For the first time satellite technology has been incorporated in monitoring of changes in different permafrost landforms. The PERMASAR project can give additional valuable information about the rate of permafrost landform activity in Svalbard.
23 September 2009
Text: Eva Therese Jenssen
For the first time satellites are being directly implemented in the monitoring of the several periglacial landforms in the permafrost landscape in Svalbard.
– It is the first time, as far as we know, that satellite based radar technology is being used to monitor the changes in movement of permafrost landforms, says UNIS professor and TSP Norway project leader Hanne H. Christiansen.
Christiansen, together with senior scientist Yngvar Larsen and project leader Tom Rune Lauknes from the Northern Research Institute, Norut, Tromsø, have had a weekend long project meeting in Longyearbyen to study the satellite images that have been downloaded since June this year, and to visit some of the ground installations measuring movement of the terrain.
The technology used in the project is called InSAR (Interferometric Synthetic Aperture Radar). The project, called PERMASAR, is financed by the Norwegian Space Centre and the oil company StatoilHydro, and Norut is coordinating the project. In addition to UNIS, other scientific partners in the project are the Geological Survey of Norway, the Norwegian Space Centre and the University of Oslo.
Monitor surface changes for kilometers
The permafrost observatory in Svalbard is made up of several ground-based instruments that measure ground thermal conditions but also solifluction (widespread downslope sediment transport in periglacial environments) in some few points in Svalbard; such as in Adventdalen just outside Longyearbyen, and at Kapp Linné at the mouth of Isfjorden.
However, these ground-based instruments only measure the movement at certain points of the terrain surface. The satellite monitoring can give information about the surface changes for several square kilometers.

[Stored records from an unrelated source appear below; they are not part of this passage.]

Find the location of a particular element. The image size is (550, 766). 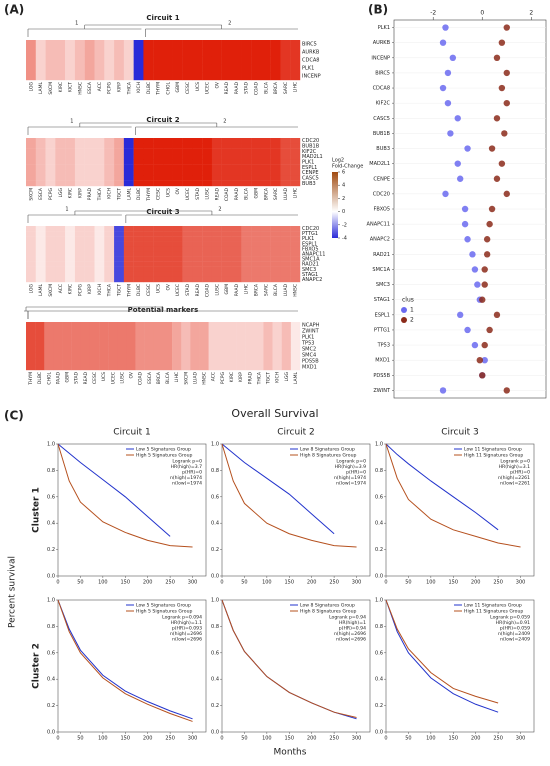

cancer-label: ACC is located at coordinates (61, 288). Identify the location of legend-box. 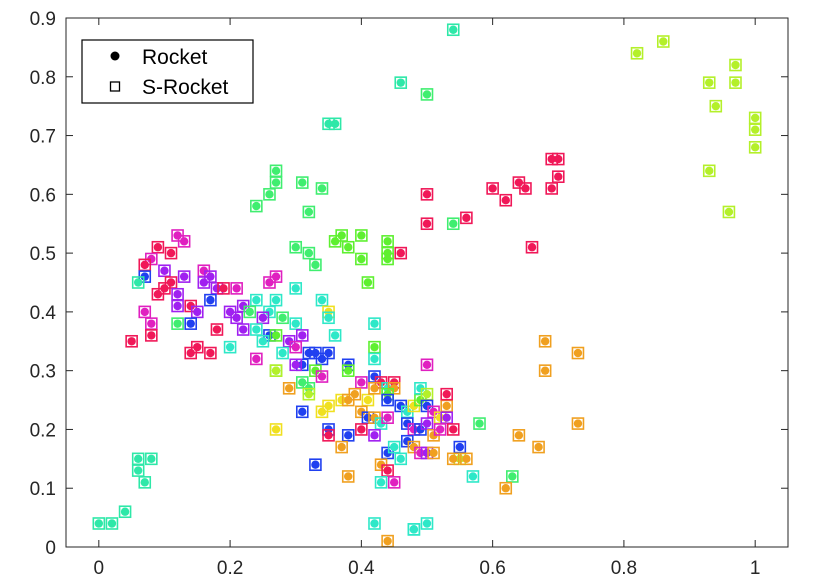
(168, 72).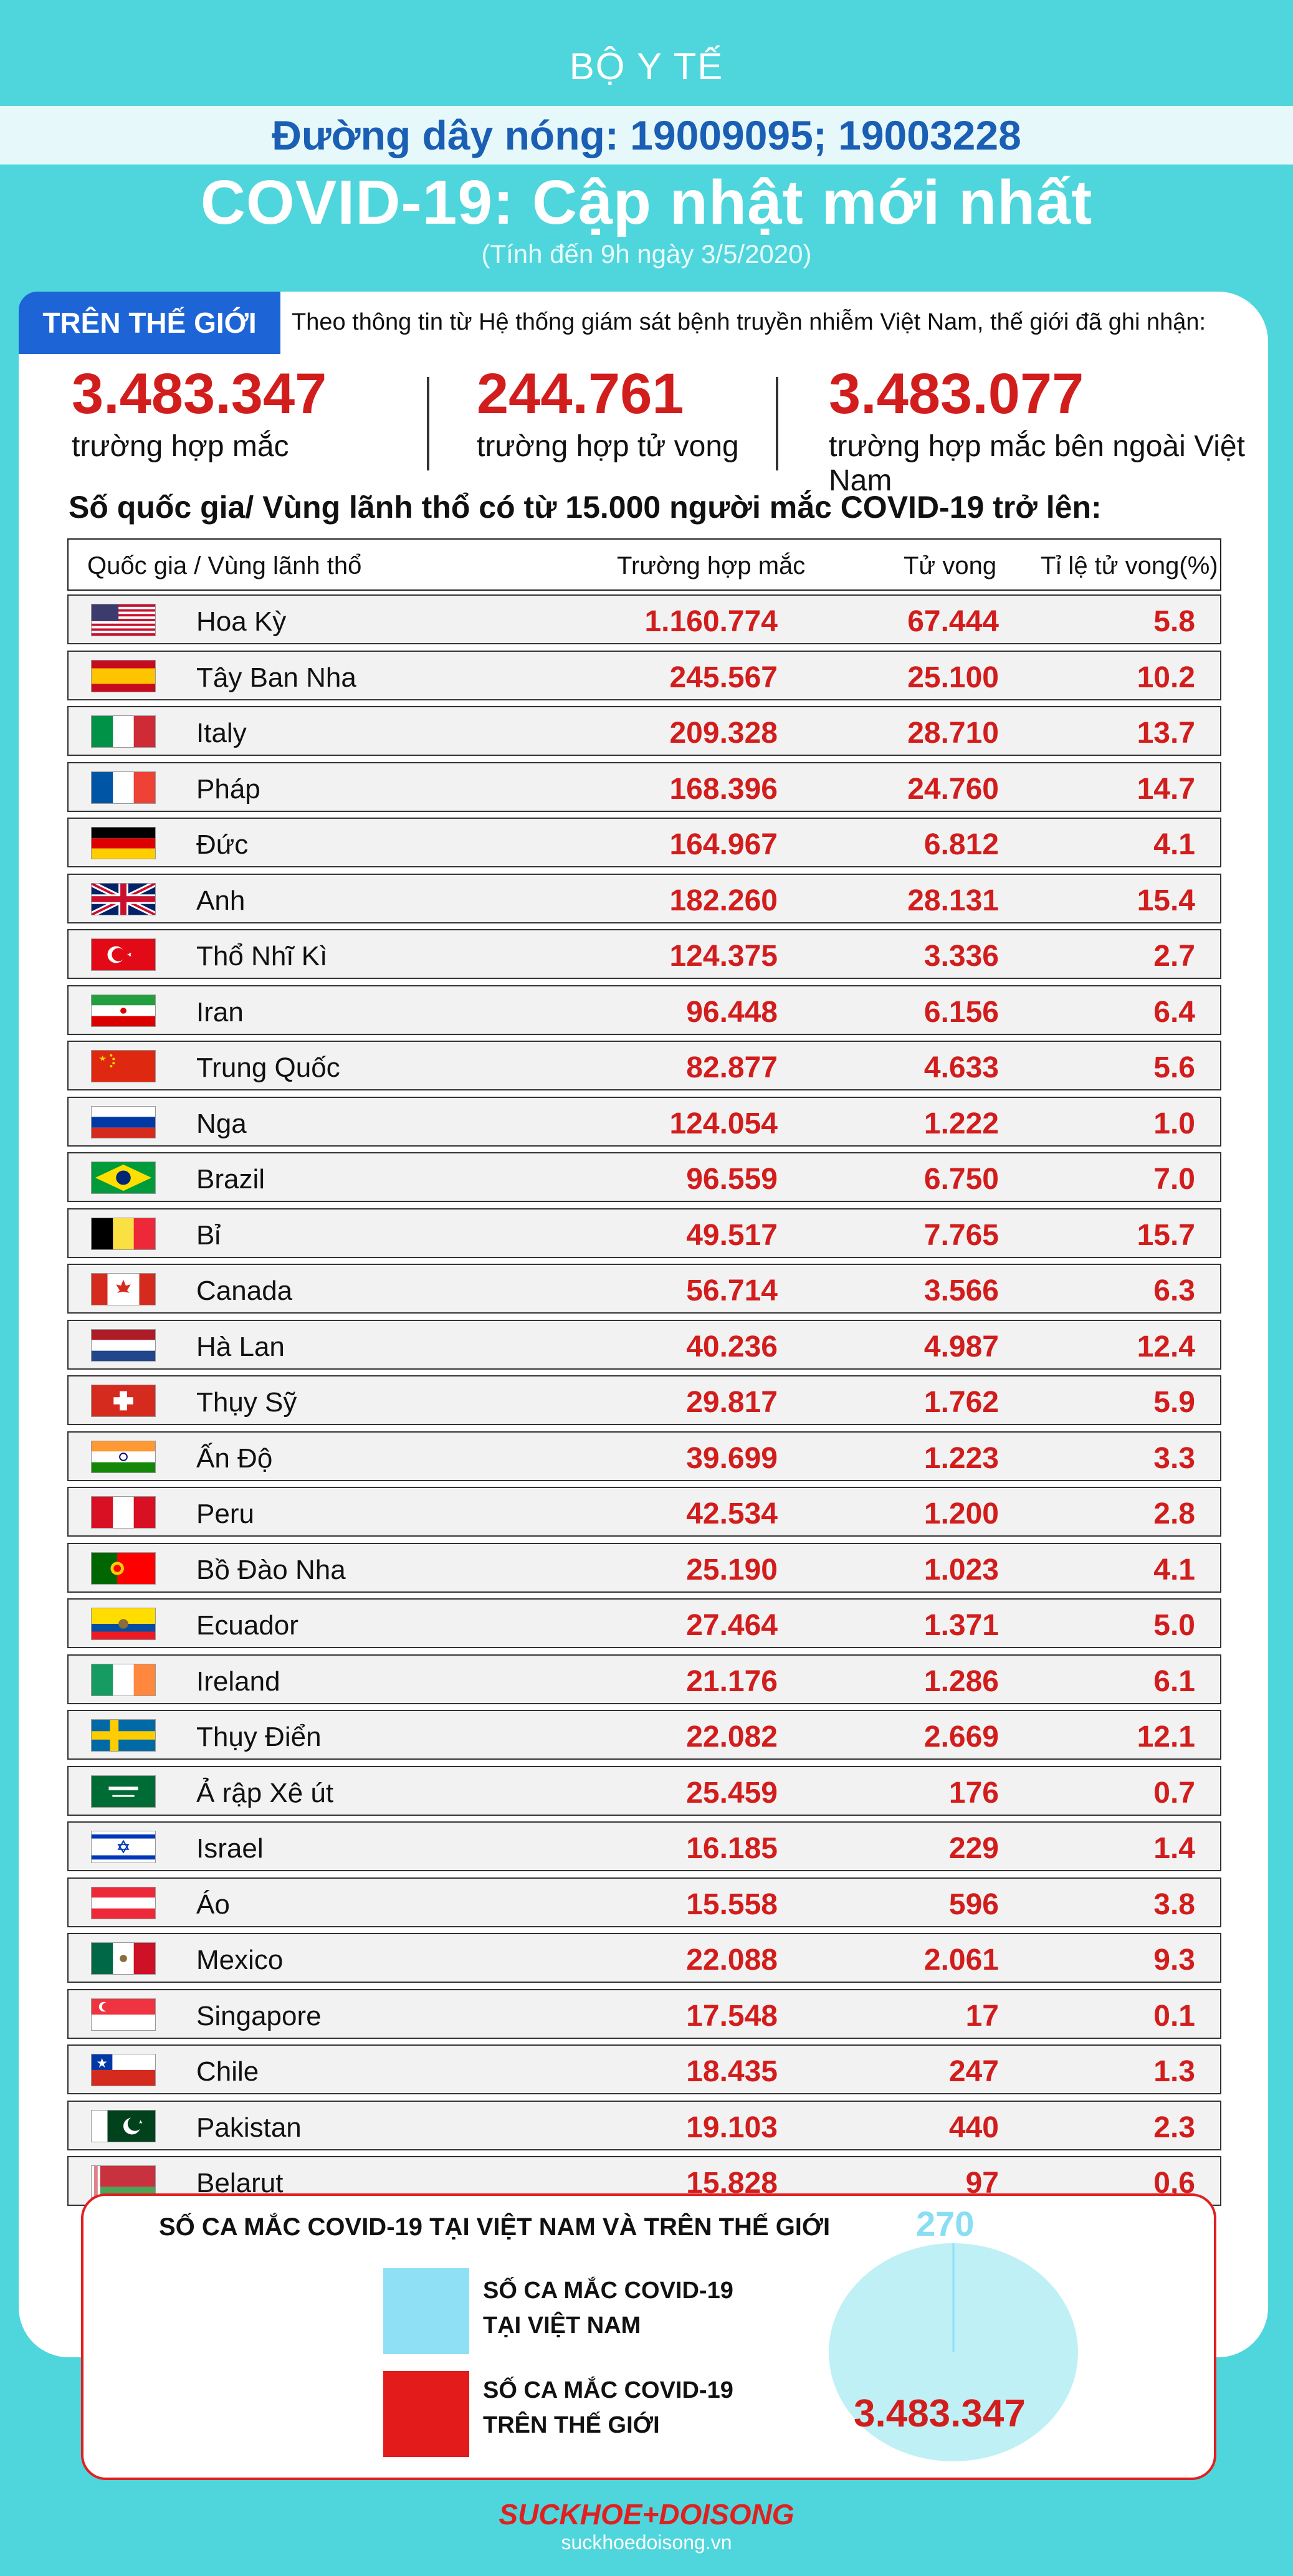 The width and height of the screenshot is (1293, 2576). I want to click on italy-flag, so click(124, 732).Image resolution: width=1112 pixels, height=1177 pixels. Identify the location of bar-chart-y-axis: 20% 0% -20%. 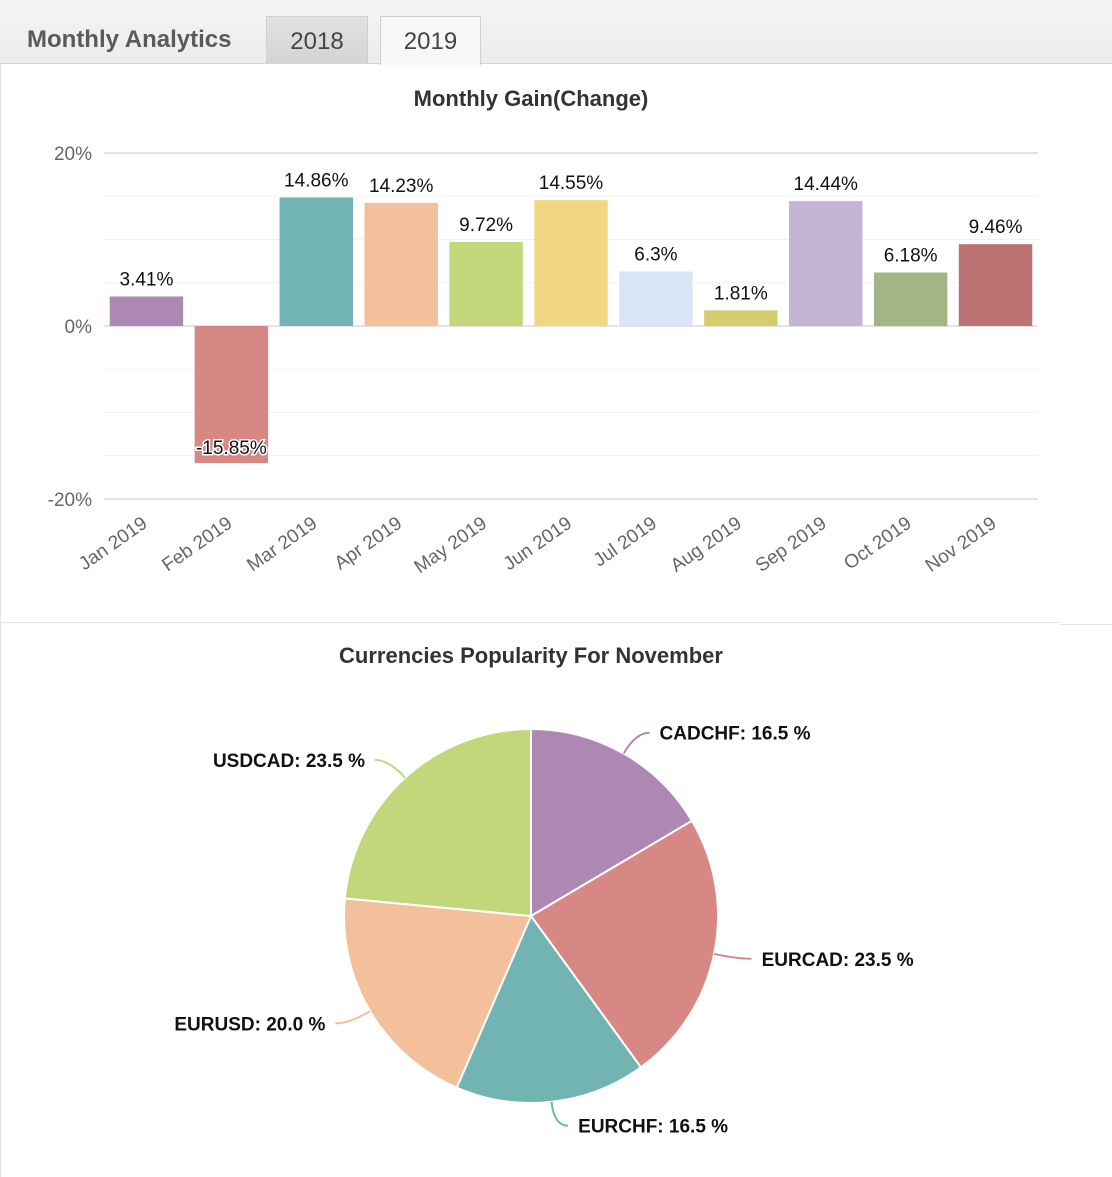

By comparing the ground-based measurements and the satellite data, the scientists are hoping to get a more comprehensive picture of changes in the upper ground layer over larger parts of the landscape, including several periglacial landforms such as avalanche fans, solifluction sheets, rock glaciers, ice-wedges and pingos.
Norut receives and processes the images from the radar satellites TerraSAR-X and Radarsat-2 that produce images of the study areas in Svalbard with an interval of 11 and 24 days, respectively.
The project has two different agendas; in addition to monitoring the movement of permafrost landforms, the scientists also can assess the snow cover and the snow melt during the season, according to Lauknes.
– It is a quite unique project because it is the first time we employ satellite images to monitor the changes in the permafrost terrain over a whole season – from the snow starts melting in June until October, when the ground is frozen again in Svalbard, Lauknes says.
After the season ends in October the team will gather all the data, process the images to see if the two different measuring techniques match, and if so in the future can give a better insight into the movement of several permafrost landforms.
– We hope to be able to present the results from this project at the Third European Permafrost Conference here at UNIS in June next year, Christiansen says.
So far the project has only been funded for one season, but the team hopes to get funding for the 2010 summer season too, in order to include also better understanding of the annual changes, and not only seasonal summer changes in the Svalbard landscape.
The PERMASAR project also includes monitoring of the Nordnes unstable mountain area in Troms, where also a part of the TSP Norway project is investigating the permafrost distribution.